Lambert dit avoir croisé Lupien pour la dernière fois dans un aréna de Dollard-des-Ormeaux, dans l’Ouest de Montréal. L’agent assistait à un tournoi auquel son petit-fils participait. Ayant lui-même soigné un cancer du côlon au cours des dernières années, l'homme de 70 ans se désole d’apprendre qu’un ancien coéquipier est aux prises avec une maladie.

Savard abonde en ce sens. Il a vu son meilleur ami, Carol Vadnais, défenseur qui avait été réclamé des Canadiens par les Seals d’Oakland dans un repêchage intaligue en 1968, perdre un combat contre la maladie au cours des dernières années. 

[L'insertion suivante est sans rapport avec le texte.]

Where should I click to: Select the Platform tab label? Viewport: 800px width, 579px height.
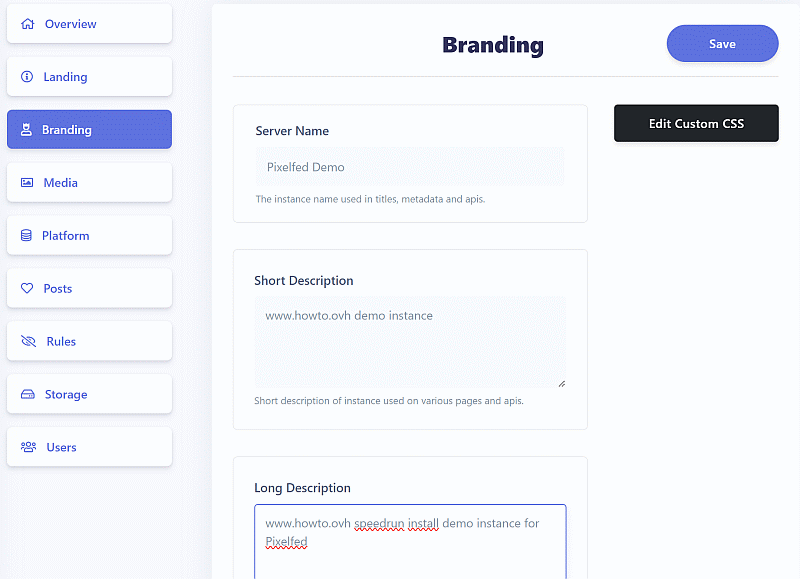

«Je souhaite tout ce qu’il y a de meilleur à Gilles», a-t-il laissé savoir.

Après leurs carrières, Mondou et Lupien ont continué de se côtoyer, tant sur le plan personnel que professionnel. Après tout, un travaillait comme agent et l’autre scrute à ce jour les arénas de la province dans le cadre de ses fonctions. 

Plus récemment, ils se voyaient moins souvent en raison de la pandémie et des traitements de Lupien. Et en ce qui est de la santé de son ami, Mondou se console du fait que leur plus récente discussion au téléphone était plaisante et qu’il semble paisible face au dernier combat qu’il mène. 

«Quand je l’ai appelé, l’autre soir, il était très serein. Comme s'il avait accepté ce qui lui arrive. J’étais content d’entendre ça.»

Nilan se dit attristé par ce que traversent - ou ont traversé - certains anciens porte-couleurs qu’il a côtoyés. Il a conclu son témoignage par un message d’espoir.

«Ça me purge quand je pense à ce que vit Lupie. Guy (Lafleur) aussi, admet-il. Tout ce que tu peux faire, c’est prier pour qu’il savoure un autre jour.»